■ The records ■
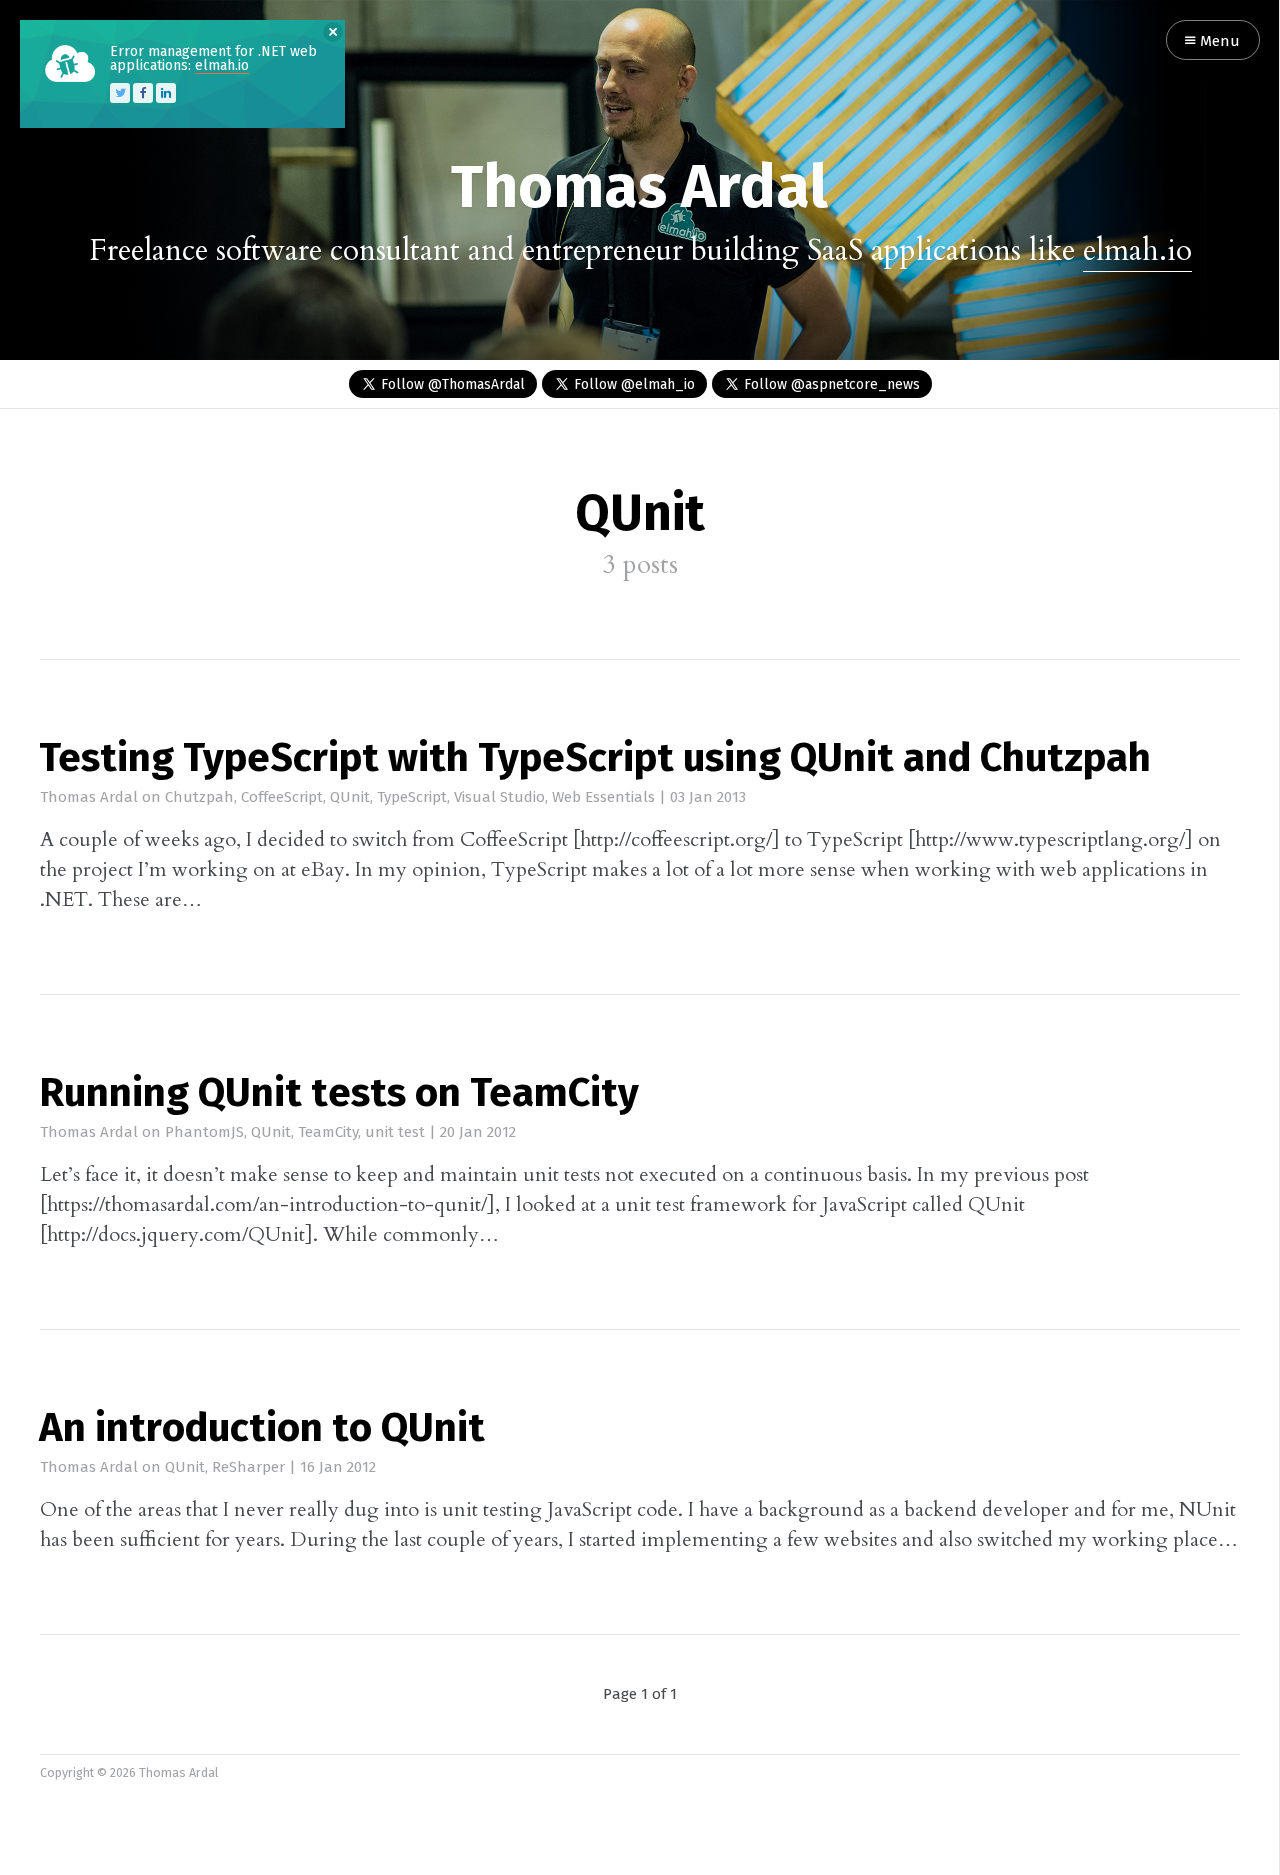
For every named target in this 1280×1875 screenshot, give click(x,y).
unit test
---
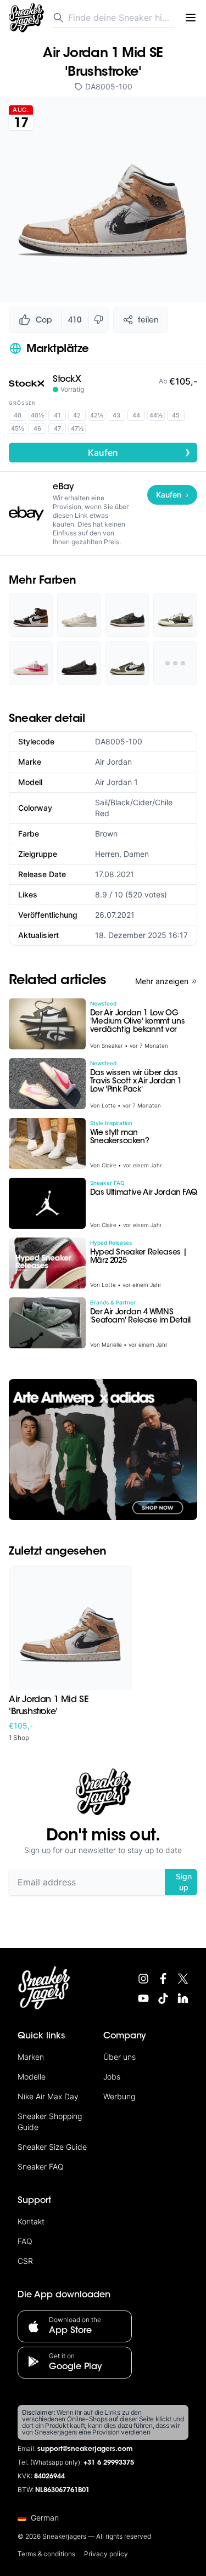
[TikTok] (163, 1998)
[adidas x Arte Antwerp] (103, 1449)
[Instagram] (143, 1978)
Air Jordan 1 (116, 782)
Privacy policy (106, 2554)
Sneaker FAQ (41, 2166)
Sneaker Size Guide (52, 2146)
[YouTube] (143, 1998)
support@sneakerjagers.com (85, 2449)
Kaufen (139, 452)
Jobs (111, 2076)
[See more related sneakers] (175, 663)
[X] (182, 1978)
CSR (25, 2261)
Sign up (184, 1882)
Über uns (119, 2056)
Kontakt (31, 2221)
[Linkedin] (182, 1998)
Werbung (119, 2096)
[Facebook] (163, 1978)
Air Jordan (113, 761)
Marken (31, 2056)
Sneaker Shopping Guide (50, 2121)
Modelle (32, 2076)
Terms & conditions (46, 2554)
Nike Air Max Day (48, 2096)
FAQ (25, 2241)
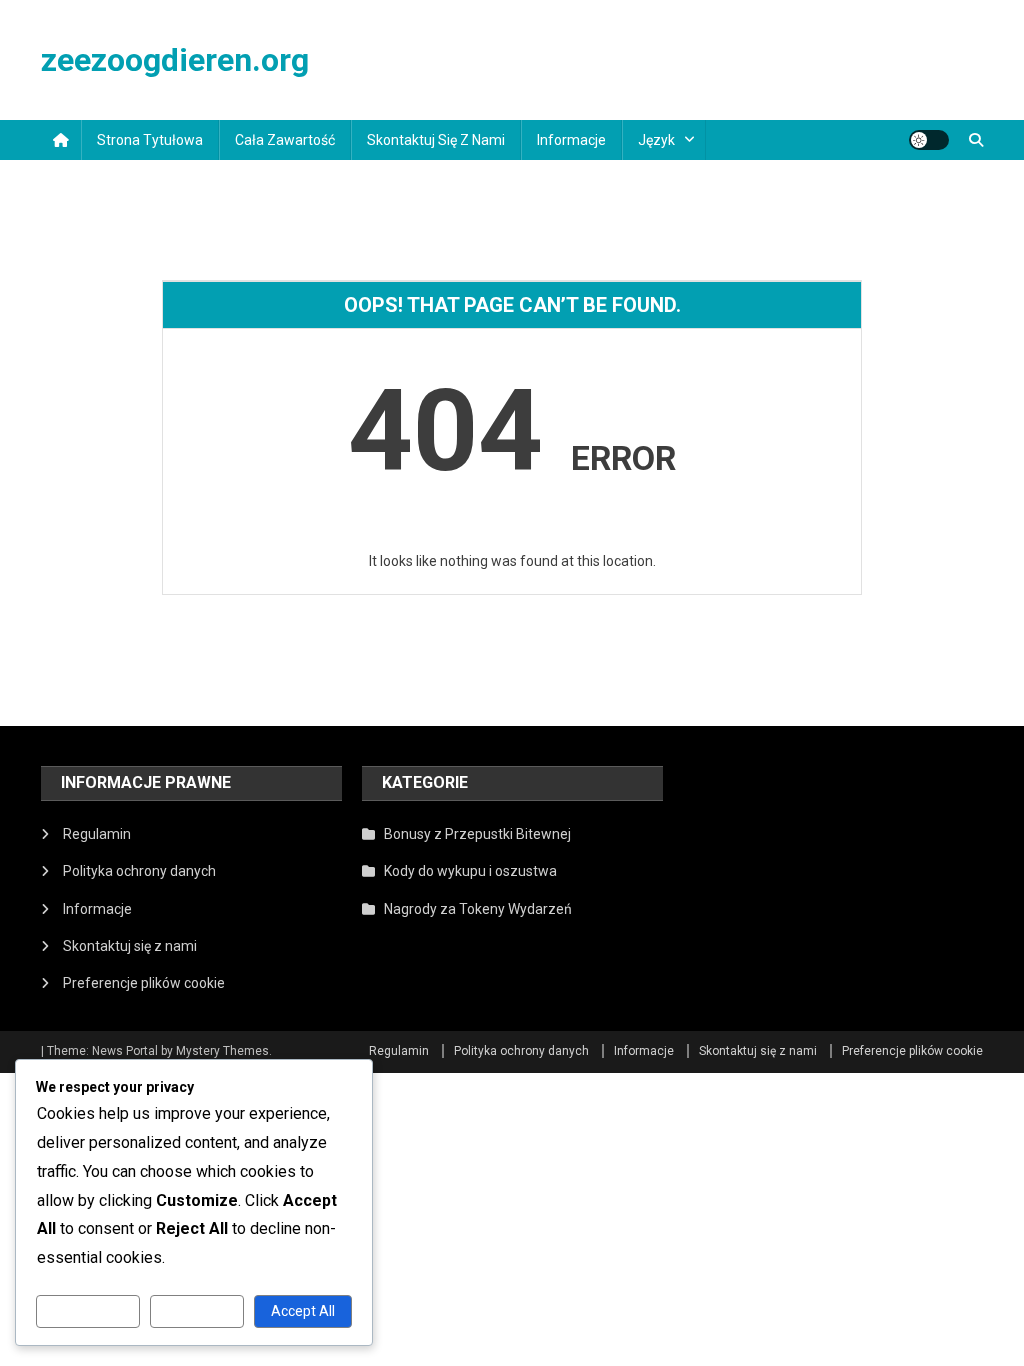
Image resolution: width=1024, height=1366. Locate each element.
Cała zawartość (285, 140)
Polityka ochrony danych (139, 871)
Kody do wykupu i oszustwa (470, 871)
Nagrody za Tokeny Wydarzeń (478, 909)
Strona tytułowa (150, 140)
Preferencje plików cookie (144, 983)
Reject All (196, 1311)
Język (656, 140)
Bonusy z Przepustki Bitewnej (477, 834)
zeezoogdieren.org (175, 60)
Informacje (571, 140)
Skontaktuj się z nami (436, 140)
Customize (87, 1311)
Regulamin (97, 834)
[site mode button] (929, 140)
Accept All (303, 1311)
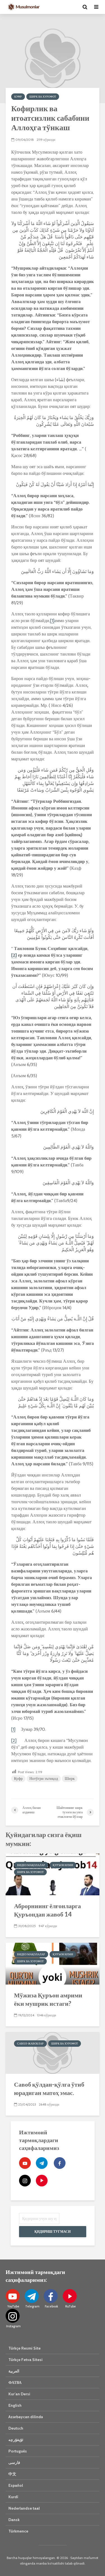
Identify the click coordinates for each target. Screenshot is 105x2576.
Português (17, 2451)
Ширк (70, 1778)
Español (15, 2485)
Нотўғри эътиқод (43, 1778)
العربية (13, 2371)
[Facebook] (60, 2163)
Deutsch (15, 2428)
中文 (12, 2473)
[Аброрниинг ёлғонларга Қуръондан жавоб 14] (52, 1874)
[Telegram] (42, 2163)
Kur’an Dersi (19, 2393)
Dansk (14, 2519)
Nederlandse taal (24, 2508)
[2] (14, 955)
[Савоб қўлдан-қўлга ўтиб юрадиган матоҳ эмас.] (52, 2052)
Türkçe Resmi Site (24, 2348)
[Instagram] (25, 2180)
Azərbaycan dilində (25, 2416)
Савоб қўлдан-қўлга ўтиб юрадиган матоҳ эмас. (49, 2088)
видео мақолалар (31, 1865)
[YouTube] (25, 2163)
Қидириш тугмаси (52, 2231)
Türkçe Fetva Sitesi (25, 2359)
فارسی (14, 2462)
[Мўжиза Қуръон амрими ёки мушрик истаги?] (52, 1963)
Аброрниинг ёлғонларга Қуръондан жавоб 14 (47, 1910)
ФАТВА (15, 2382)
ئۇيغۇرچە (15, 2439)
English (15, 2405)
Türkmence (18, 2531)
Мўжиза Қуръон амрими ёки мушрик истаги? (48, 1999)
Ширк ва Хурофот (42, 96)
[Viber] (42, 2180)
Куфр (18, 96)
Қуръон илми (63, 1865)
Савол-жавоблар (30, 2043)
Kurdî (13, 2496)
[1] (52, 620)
---
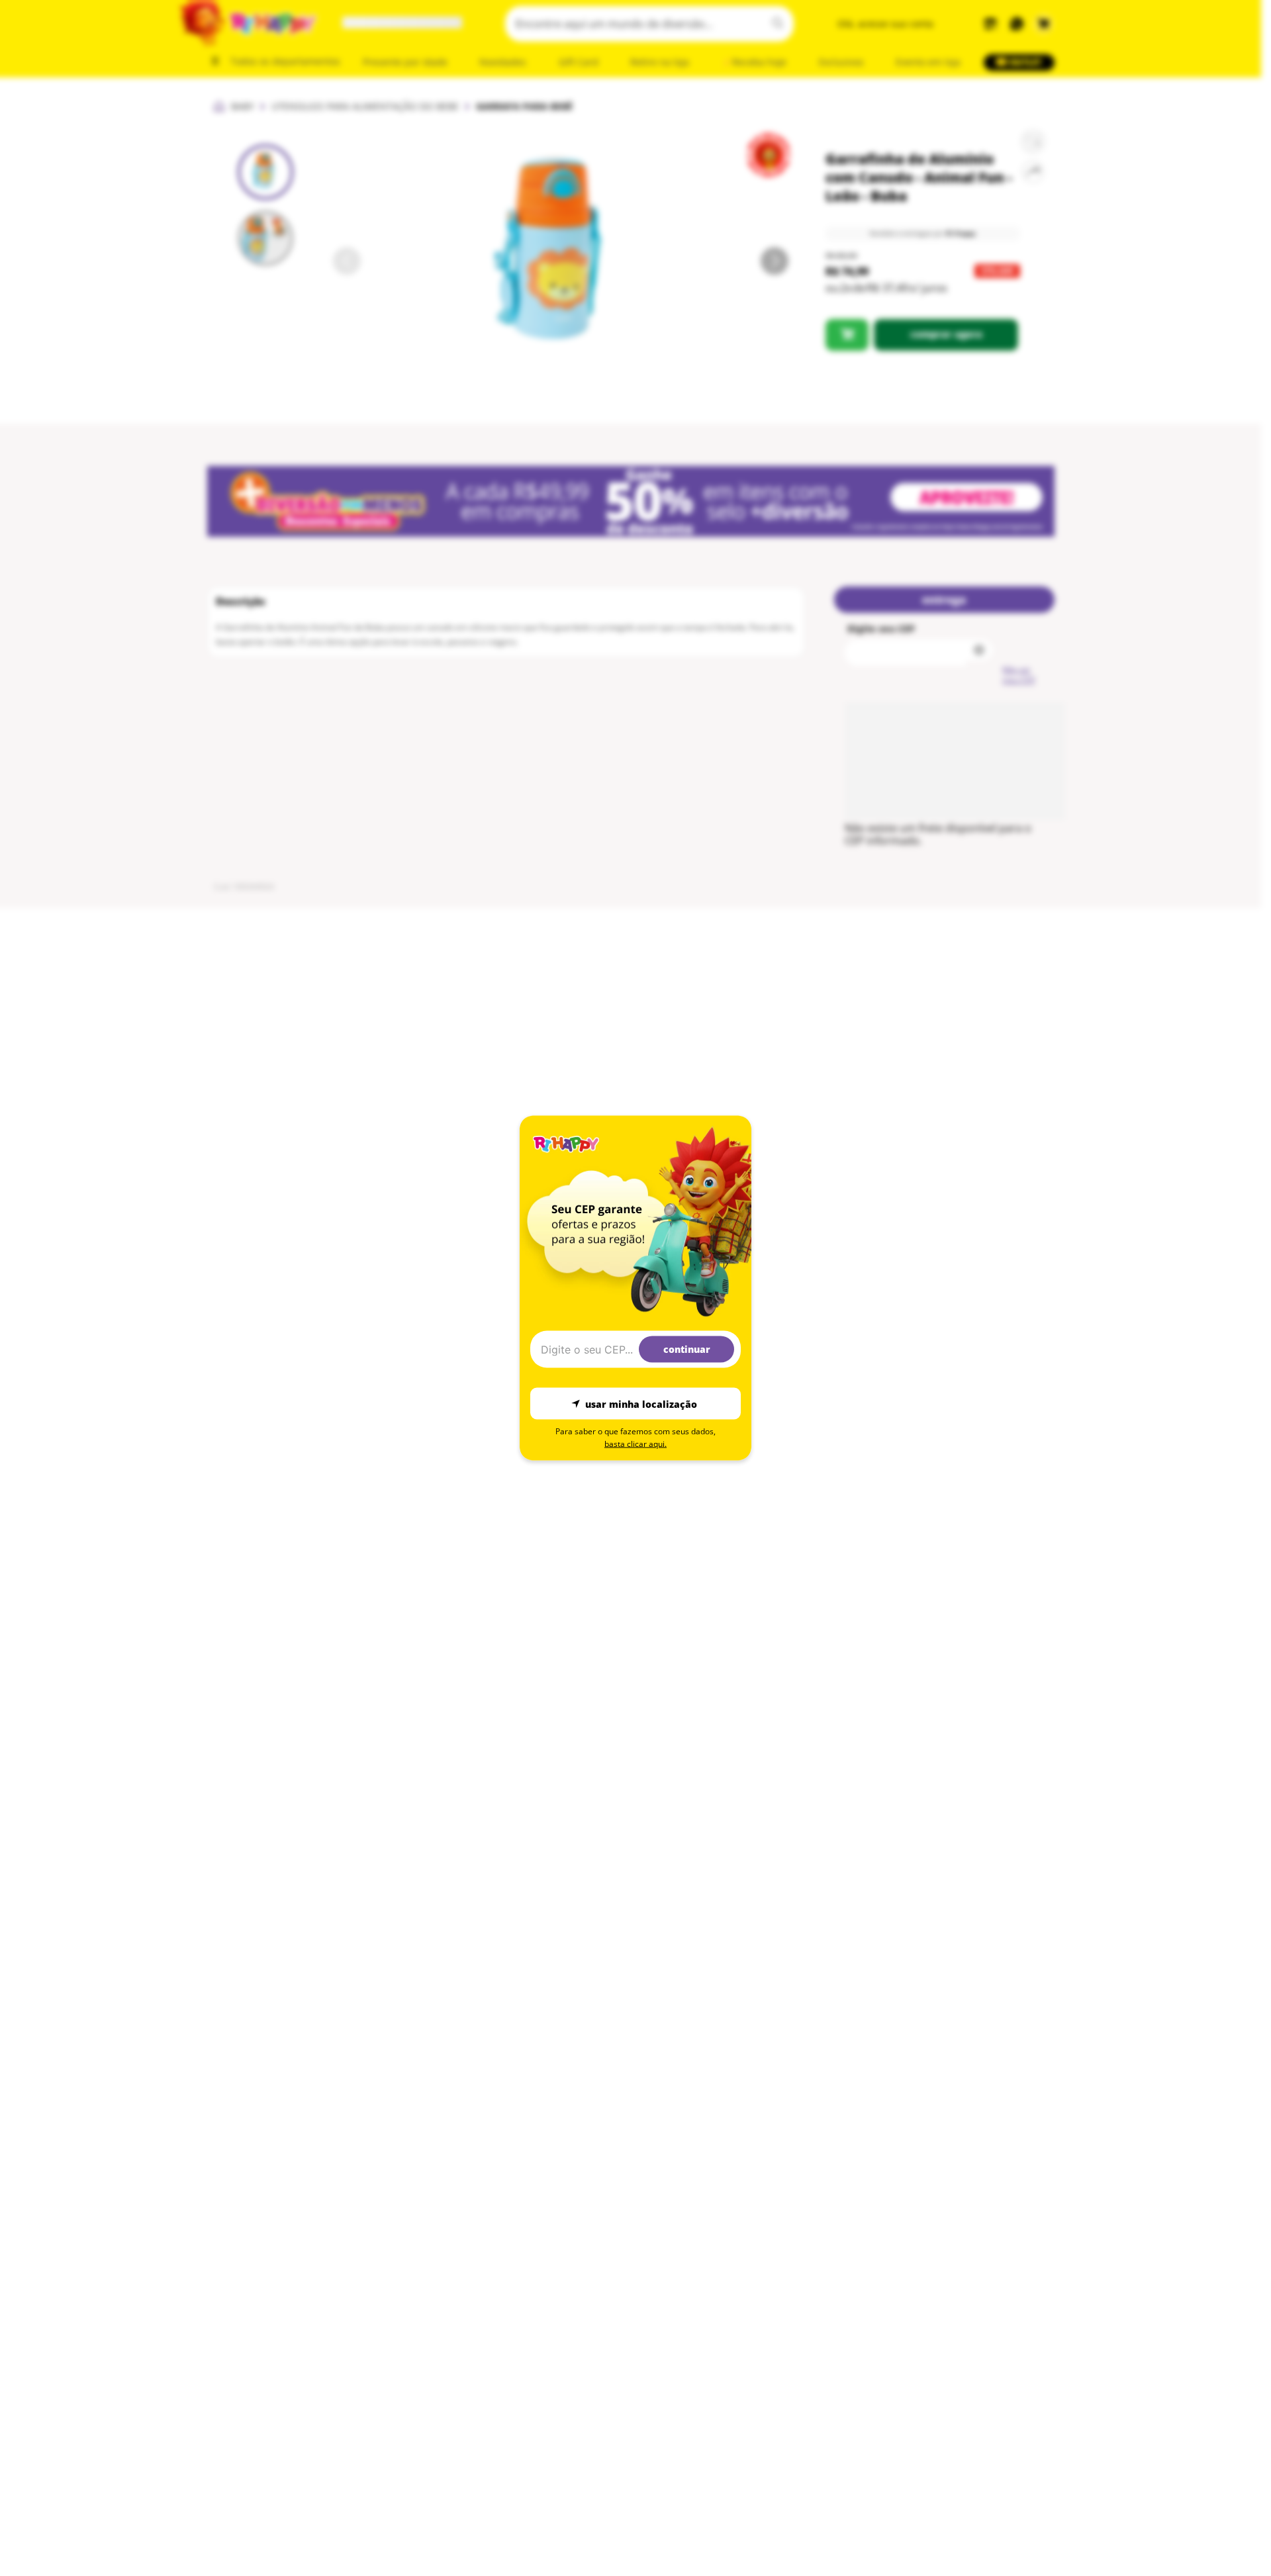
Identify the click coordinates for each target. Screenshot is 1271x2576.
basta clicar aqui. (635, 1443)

■ Work to be completed ■
Having found the line with "Cała zawartość (285, 140)" and the line with "[1] (52, 620)" in the material above, write out exactly those two and every line between, leaving the pictures out.

■ Task solution ■
Cała zawartość (285, 140)
Polityka ochrony danych (139, 871)
Kody do wykupu i oszustwa (470, 871)
Nagrody za Tokeny Wydarzeń (478, 909)
Strona tytułowa (150, 140)
Preferencje plików cookie (144, 983)
Reject All (196, 1311)
Język (656, 140)
Bonusy z Przepustki Bitewnej (477, 834)
zeezoogdieren.org (175, 60)
Informacje (571, 140)
Skontaktuj się z nami (436, 140)
Customize (87, 1311)
Regulamin (97, 834)
[site mode button] (929, 140)
Accept All (303, 1311)
Identify the click coordinates for each target. Screenshot is 105x2576.
Português (17, 2451)
Ширк (70, 1778)
Español (15, 2485)
Нотўғри эътиқод (43, 1778)
العربية (13, 2371)
[Facebook] (60, 2163)
Deutsch (15, 2428)
中文 (12, 2473)
[Аброрниинг ёлғонларга Қуръондан жавоб 14] (52, 1874)
[Telegram] (42, 2163)
Kur’an Dersi (19, 2393)
Dansk (14, 2519)
Nederlandse taal (24, 2508)
[2] (14, 955)
[Савоб қўлдан-қўлга ўтиб юрадиган матоҳ эмас.] (52, 2052)
Türkçe Resmi Site (24, 2348)
[Instagram] (25, 2180)
Azərbaycan dilində (25, 2416)
Савоб қўлдан-қўлга ўтиб юрадиган матоҳ эмас. (49, 2088)
видео мақолалар (31, 1865)
[YouTube] (25, 2163)
Қидириш тугмаси (52, 2231)
Türkçe Fetva Sitesi (25, 2359)
فارسی (14, 2462)
[Мўжиза Қуръон амрими ёки мушрик истаги?] (52, 1963)
Аброрниинг ёлғонларга Қуръондан жавоб 14 (47, 1910)
ФАТВА (15, 2382)
ئۇيغۇرچە (15, 2439)
English (15, 2405)
Türkmence (18, 2531)
Мўжиза Қуръон амрими ёки мушрик истаги? (48, 1999)
Ширк ва Хурофот (42, 96)
[Viber] (42, 2180)
Куфр (18, 96)
Қуръон илми (63, 1865)
Савол-жавоблар (30, 2043)
Kurdî (13, 2496)
[1] (52, 620)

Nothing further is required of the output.